◆ Problem details ◆
Omitting all pictures, print the lines of the listing from the one containing "Given: Click the HuffPost logo in the header" through the final line, both ends included, with no other text.
**** Exercise data ****
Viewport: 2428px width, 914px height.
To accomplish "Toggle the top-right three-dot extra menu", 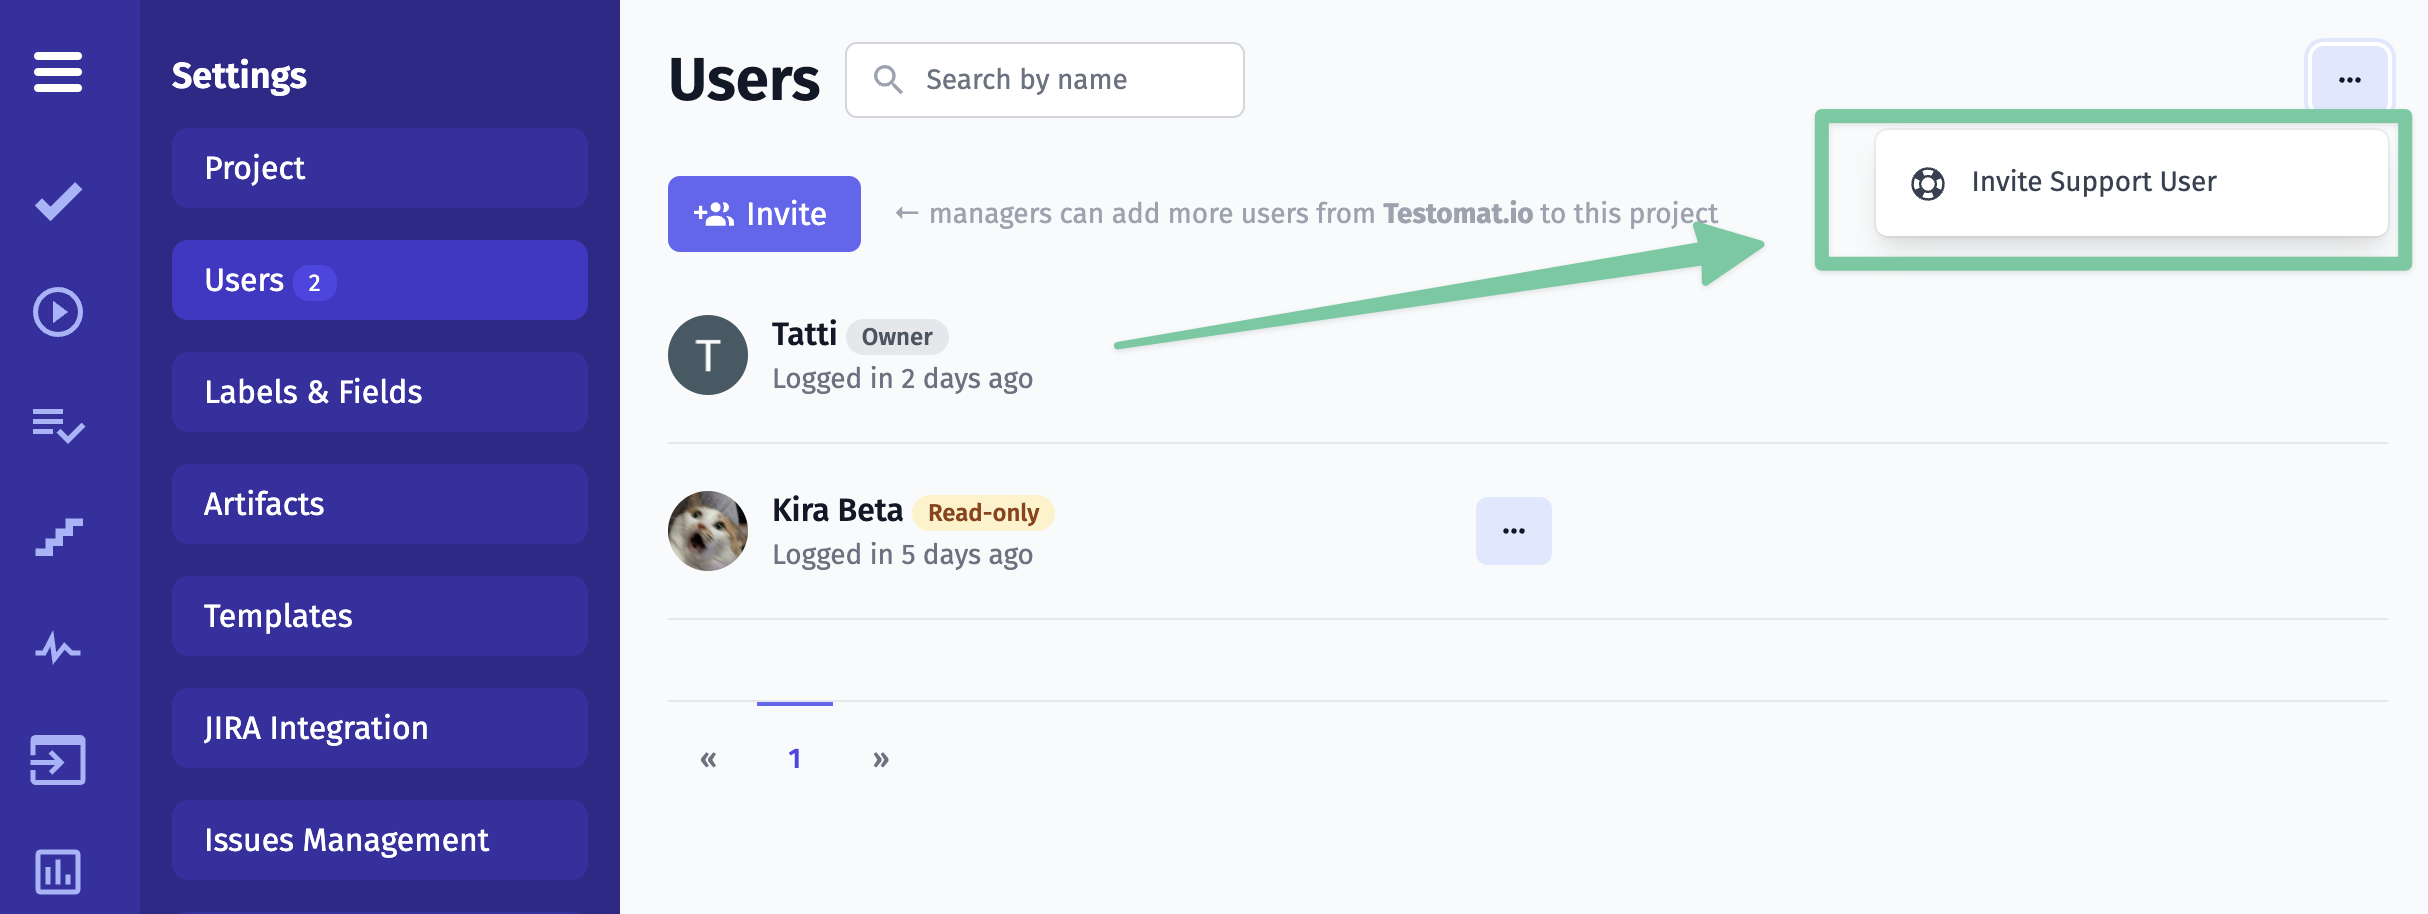I will point(2350,80).

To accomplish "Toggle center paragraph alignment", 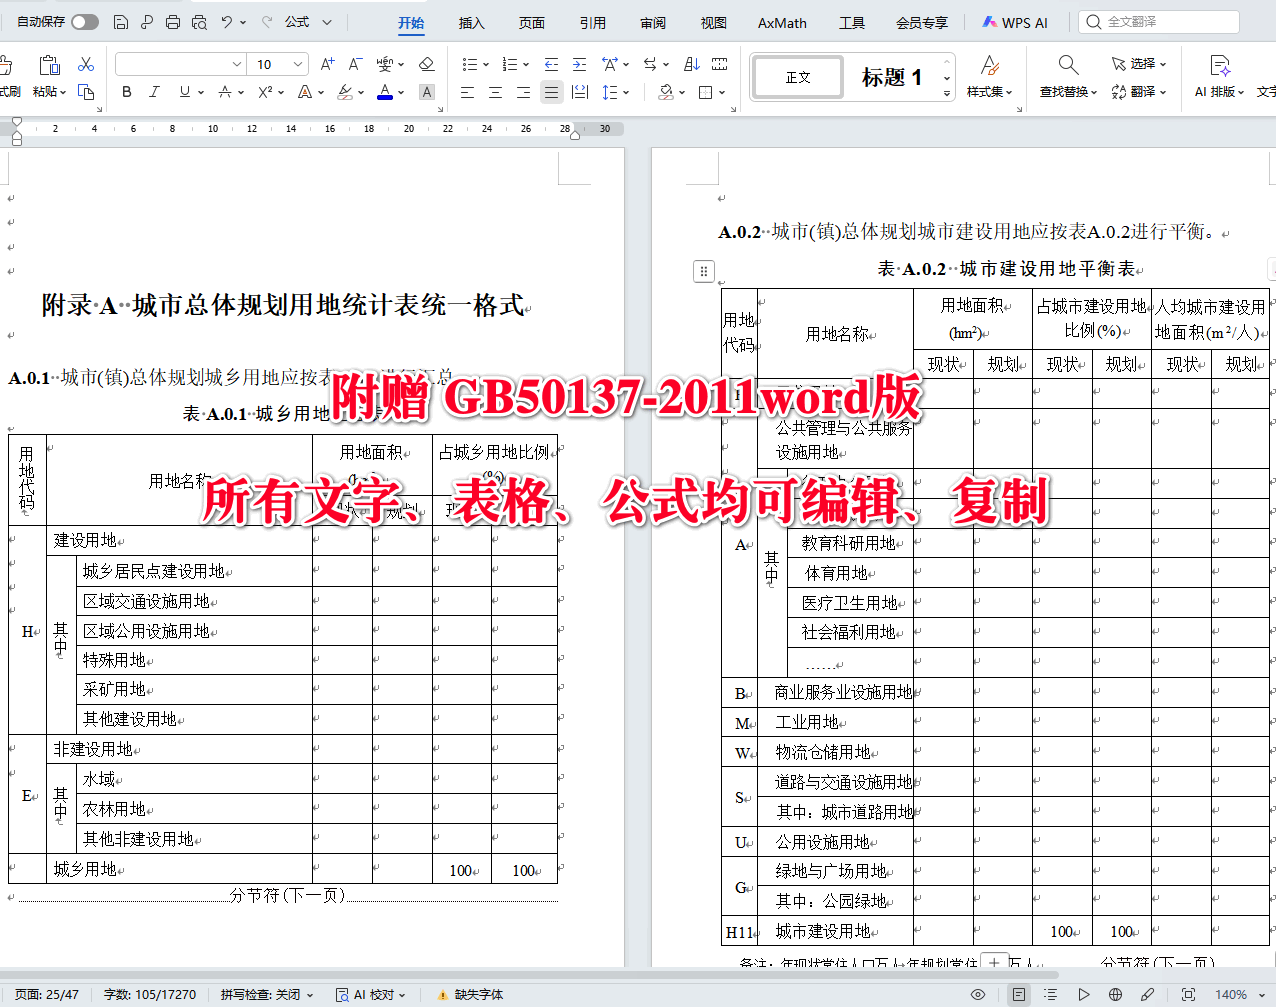I will [x=495, y=92].
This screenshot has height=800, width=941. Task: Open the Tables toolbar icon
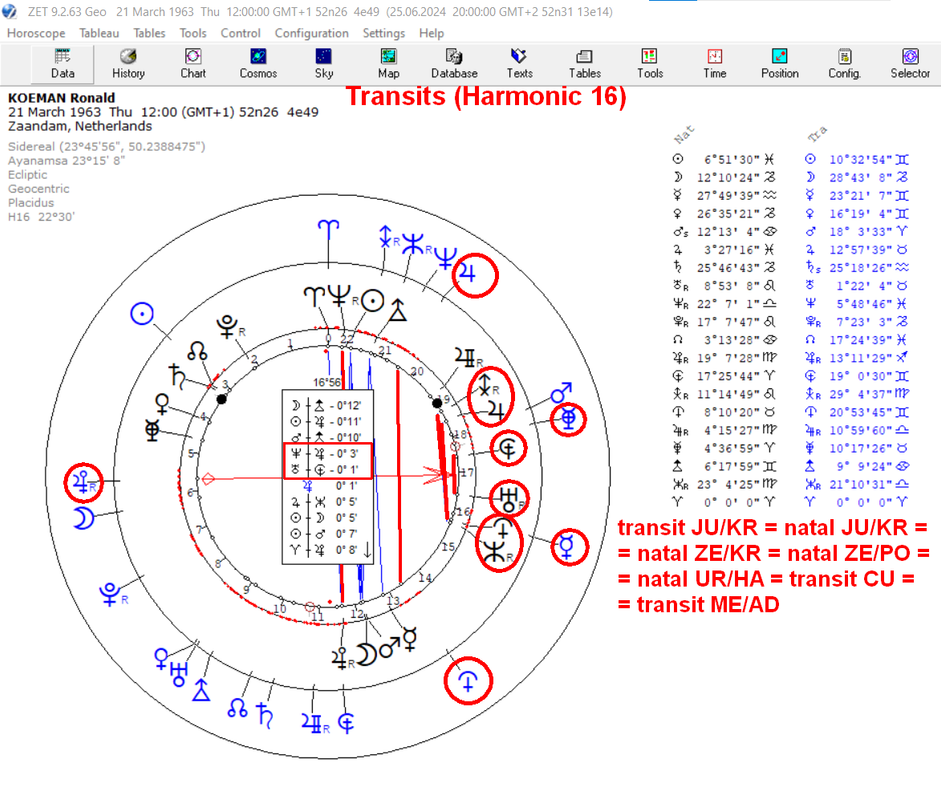585,64
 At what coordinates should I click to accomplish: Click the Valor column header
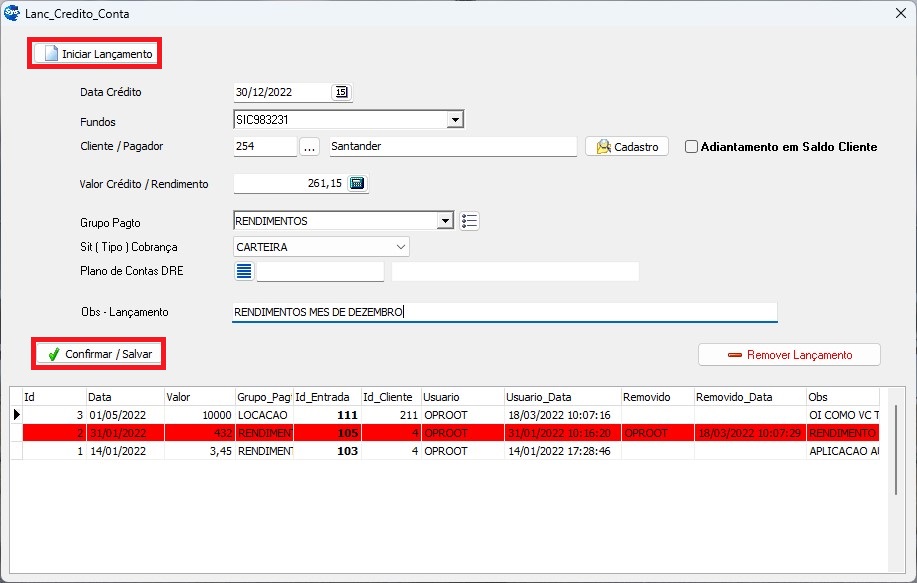pos(198,397)
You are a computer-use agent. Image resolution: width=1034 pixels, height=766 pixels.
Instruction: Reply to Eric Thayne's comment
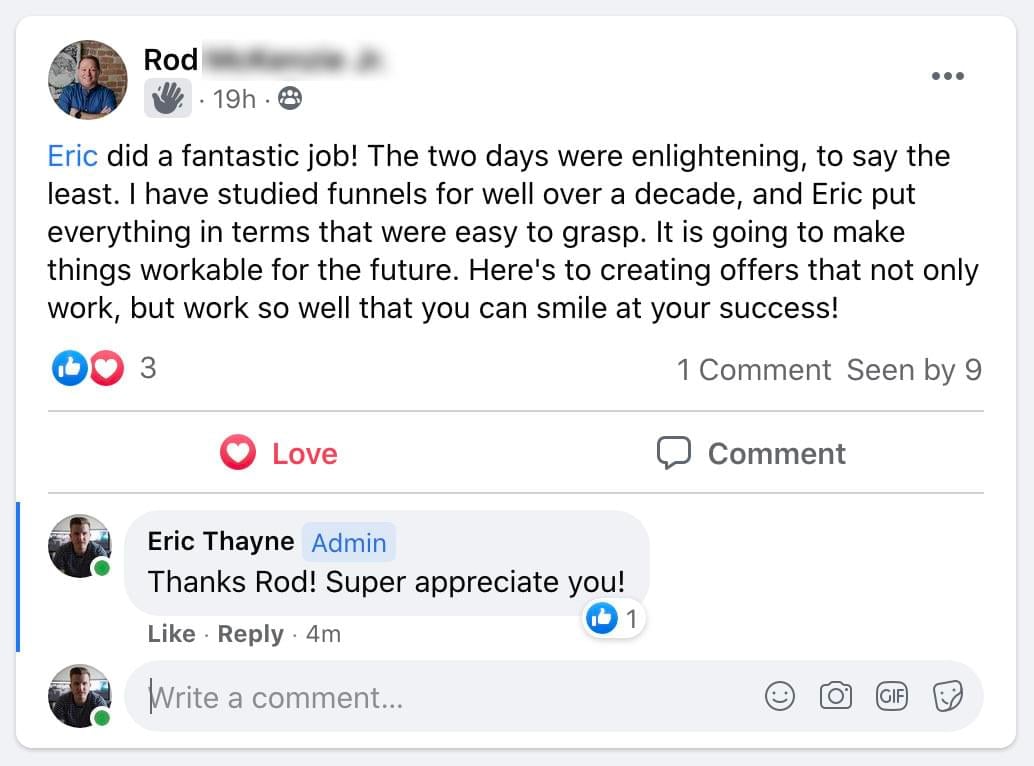tap(250, 634)
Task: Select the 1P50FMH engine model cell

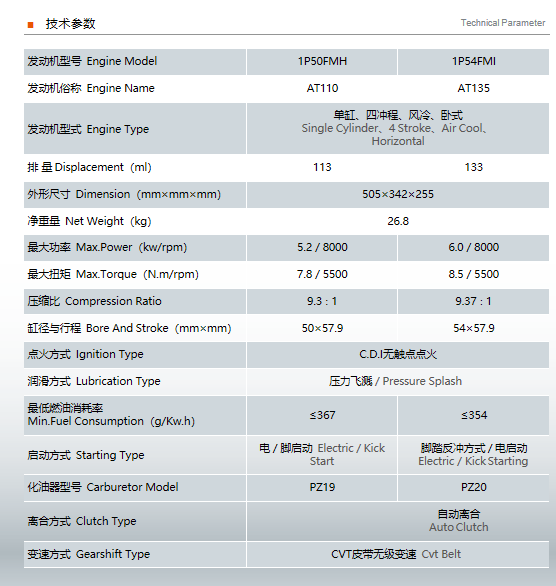Action: [322, 62]
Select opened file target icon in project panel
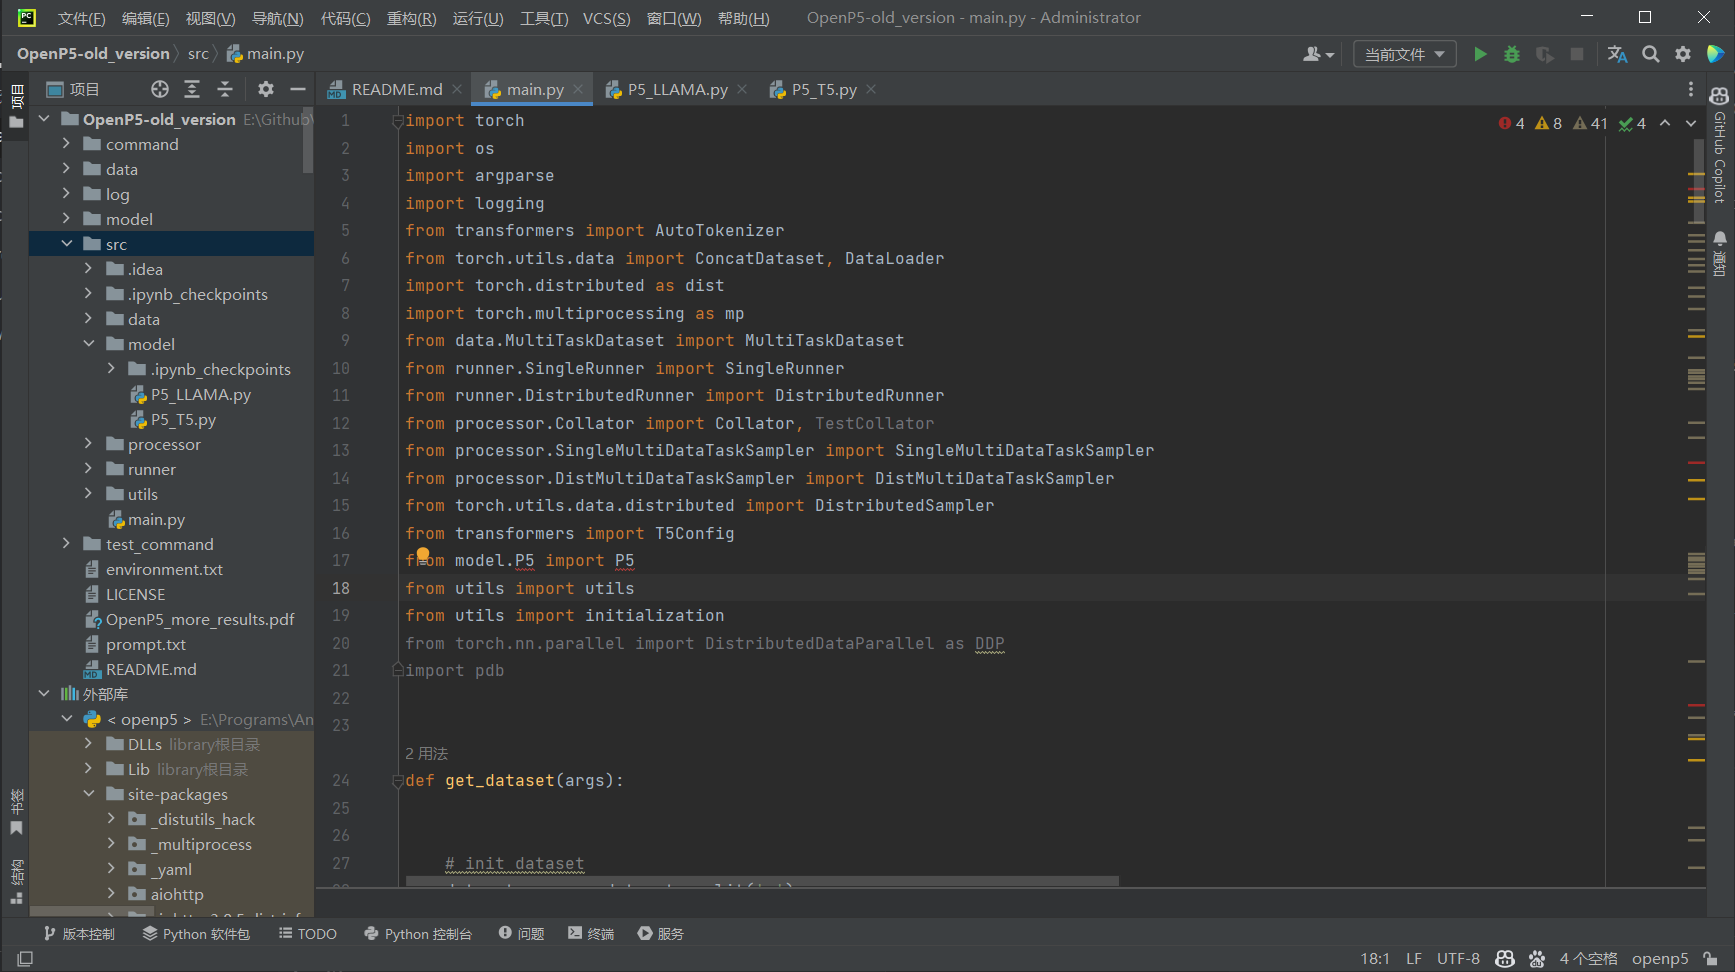Image resolution: width=1735 pixels, height=972 pixels. 160,89
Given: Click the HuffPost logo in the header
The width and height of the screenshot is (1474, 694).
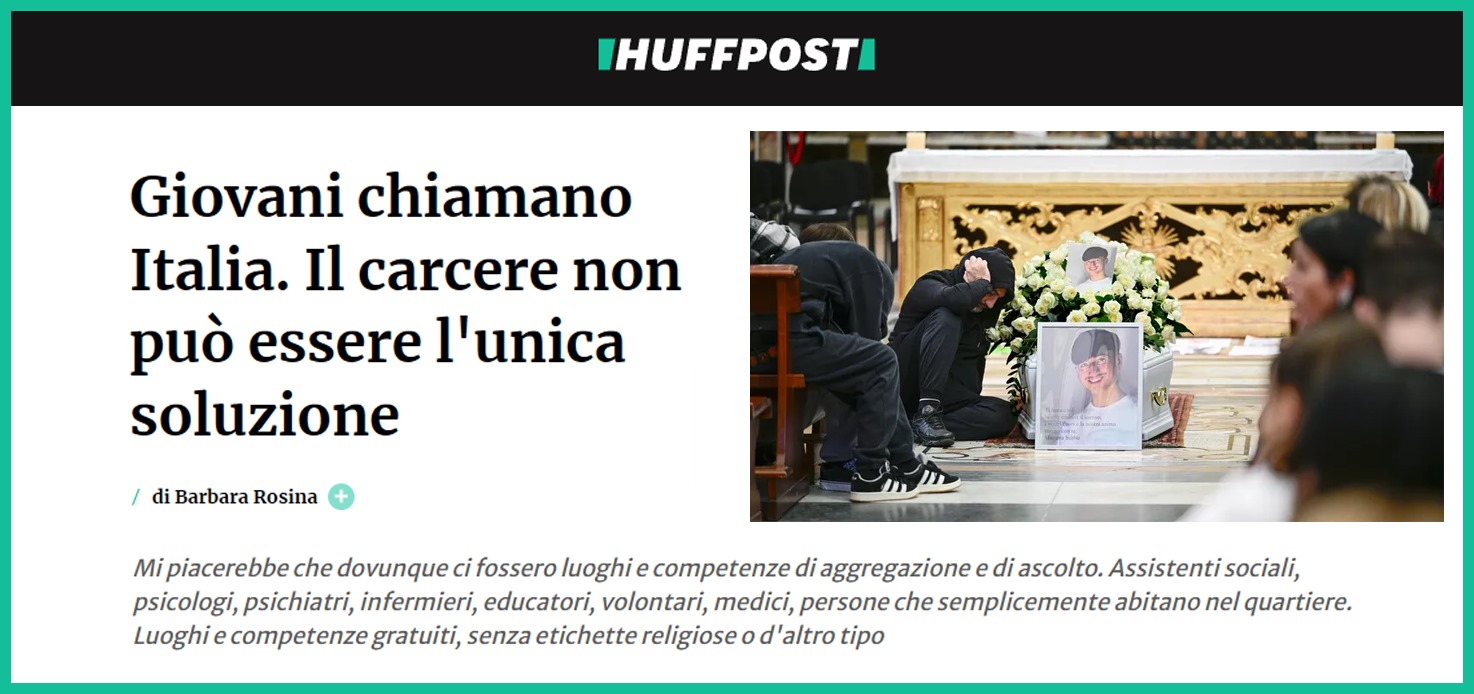Looking at the screenshot, I should [x=736, y=55].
****
◆ Your solution ◆
Given: Click the HuffPost logo in the header
The width and height of the screenshot is (1474, 694).
Looking at the screenshot, I should [x=736, y=55].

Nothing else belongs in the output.